Chapter 5 First move

Maya's POV

I didn't sleep that night.

Not because I was afraid, though I was or because I was replaying Sarah's words….though I still was.

I couldn't sleep because for the first time since this unfortunate incident, I had a plan. I had a fucking plan.

Let's go cause some trouble.

I must have replayed Justin's voice in my head a hundred times, the way he said it, he was so calm and certain. Like he'd done this before.

I felt adrenaline surging all over me.
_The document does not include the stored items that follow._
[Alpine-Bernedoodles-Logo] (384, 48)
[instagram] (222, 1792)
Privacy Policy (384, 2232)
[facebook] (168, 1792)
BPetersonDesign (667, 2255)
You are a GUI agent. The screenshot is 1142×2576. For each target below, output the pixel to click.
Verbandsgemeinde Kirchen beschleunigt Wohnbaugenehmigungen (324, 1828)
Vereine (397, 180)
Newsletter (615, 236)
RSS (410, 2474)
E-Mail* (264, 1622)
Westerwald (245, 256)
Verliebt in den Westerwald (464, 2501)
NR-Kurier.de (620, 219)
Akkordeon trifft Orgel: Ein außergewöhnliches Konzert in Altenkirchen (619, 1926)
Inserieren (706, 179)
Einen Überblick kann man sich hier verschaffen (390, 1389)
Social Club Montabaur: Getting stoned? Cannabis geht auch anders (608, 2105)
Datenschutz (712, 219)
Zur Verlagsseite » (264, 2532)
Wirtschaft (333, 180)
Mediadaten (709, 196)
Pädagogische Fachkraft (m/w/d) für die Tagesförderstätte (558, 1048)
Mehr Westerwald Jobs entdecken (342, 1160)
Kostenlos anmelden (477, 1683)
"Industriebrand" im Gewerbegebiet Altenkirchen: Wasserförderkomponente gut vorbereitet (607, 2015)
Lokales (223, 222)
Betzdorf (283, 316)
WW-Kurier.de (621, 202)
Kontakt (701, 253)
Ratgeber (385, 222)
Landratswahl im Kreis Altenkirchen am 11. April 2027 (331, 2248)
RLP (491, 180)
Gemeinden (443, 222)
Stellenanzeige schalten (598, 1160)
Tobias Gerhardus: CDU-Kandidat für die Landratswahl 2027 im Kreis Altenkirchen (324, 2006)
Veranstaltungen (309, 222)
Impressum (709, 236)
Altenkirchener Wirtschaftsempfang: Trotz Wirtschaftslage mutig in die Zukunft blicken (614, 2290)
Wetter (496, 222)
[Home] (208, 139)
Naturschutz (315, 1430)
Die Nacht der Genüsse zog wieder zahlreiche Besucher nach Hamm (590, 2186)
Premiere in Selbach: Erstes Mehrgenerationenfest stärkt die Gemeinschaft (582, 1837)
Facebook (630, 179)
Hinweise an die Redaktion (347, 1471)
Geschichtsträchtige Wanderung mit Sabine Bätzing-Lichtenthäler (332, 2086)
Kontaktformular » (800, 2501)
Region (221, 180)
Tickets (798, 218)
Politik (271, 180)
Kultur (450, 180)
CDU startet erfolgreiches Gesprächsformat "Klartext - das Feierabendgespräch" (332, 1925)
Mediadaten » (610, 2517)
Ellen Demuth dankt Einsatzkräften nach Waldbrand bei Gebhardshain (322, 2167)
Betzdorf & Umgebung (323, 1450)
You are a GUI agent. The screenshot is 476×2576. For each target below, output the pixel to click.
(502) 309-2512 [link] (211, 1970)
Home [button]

I couldn't wait to see how the day would go.

I sat up in bed at 5:00 AM and stared at my reflection in the dark window.

Tomorrow…no, today, I was going to walk back into that school with my head up.

You have to stop hiding.

I didn't feel brave, I was a total mess and my stomach was in knots and my hands still trembled when I thought about the photo, about the whispers and about Luke's face when he told me to stay away.

But hiding hadn't helped, crying in a bathroom stall hadn't helped.

So maybe this was the only thing left.


I got to school early.

Justin had texted me that morning, a simple meet me by the front gate at 7:45 from a number I didn't remember giving him. The thought made me nervous and safe at the same time.

I stood by the gate at 7:43, clutching my bag like a shield.

The parking lot was already filling up. Students streamed past me and some glanced, some stared, some whispered but I kept my face neutral.

7:45 and a black SUV pulled up to the curb.

The window rolled down and Justin was inside, wearing a dark jacket over a simple t-shirt, no team hoodie this time. He looked different, older, somehow. More like someone who belonged in a magazine than on a hockey rink.

"Get in," he said.

I blinked. "What?"

"You think I'm going to make you walk in alone?" He nodded toward the passenger seat. "Get in, we'll park together."

My heart pounded; this is it, the first public move.

I opened the door and slid inside. The leather seat was warm and the car smelled like coffee and something clean, cedar, maybe. Justin didn't say anything else, he just pulled into the student lot and found a spot near the front.

"Ready?" he asked.

"No."

He almost smiled. "Good, that means you're paying attention."

We got out at the same time and I grabbed my bag and Justin came around the car and stood next to me, close enough that anyone watching would notice.

"Head up," he murmured. "Eyes forward. You're not walking into a battlefield, you're walking into your school."

I exhaled slowly and then we walked.

The first person who saw us was a freshman girl by the bike rack, her eyes went wide and she elbowed her friend, then a group of juniors near the doors and one of them whispered something and another's jaw dropped.

Justin didn't acknowledge any of them, he just walked beside me, calm and unhurried, like this was the most normal thing in the world.

People were staring, but for the first time, it wasn't just me they were staring at. It was us.

"Maya?"

A voice cut through the noise and I looked up.

Sarah was standing by the main entrance, flanked by two of her usual shadows, Rosie and Sally. Her eyes flicked from me to Justin and back again and I must say, the confusion on her face was almost satisfying.

"Who's your friend?" she asked, forcing a smile that didn't reach her eyes.

Justin stopped and looked at her like she was mildly interesting but ultimately forgettable.

"Justin Chamberlain," he said. "I coach the hockey team."

Sarah's smile flickered. "I know who you are, Coach, I just didn't realize you knew Maya."

"We're dating," Justin said.

The words landed like a grenade. Sarah's face went through five expressions in two seconds, confusion, disbelief, anger and then a mask of sugary sweetness that made my skin crawl.

"Dating?" she repeated. "Wow, Maya, you work fast."

I felt the old instinct to shrink, to apologize or…to explain.

Don't.

I lifted my chin.

"Sarah," I said, my voice steadier than I felt, "you should really stop worrying about my love life. It's starting to look desperate."

Her eyes narrowed and for a second, the mask slipped. I saw the real Sarah underneath, the one who'd drugged me, who'd called me a cheap hooker, who'd told me to go back to Colombia.

Then she laughed.

"Good luck," she said, looking at Justin. "You're going to need it."

She turned and walked inside, her shadows scurrying after her.

The moment she was gone, my legs went weak but Justin's hand touched my elbow and steadied me.

"You okay?" he asked quietly.

"She's going to come after me harder now."

"Probably." He didn't sound worried. "But now you're not alone."

I looked at him, he wasn't pretending to be confident; he was confident. Like he'd faced worse than Sarah Dean and walked away fine.

"Let's go," he said. "The first period starts in ten minutes."

We walked inside together, the hallway parted around us like water around a stone.

And for the first time since I'd picked up that photograph, no one whispered slut when I passed, they whispered something else instead.

Who is that guy?

Is Maya dating the hockey coach?

How does she know him?

I didn't answer any of them, but I heard every single question.

I smiled because they haven't seen anything yet.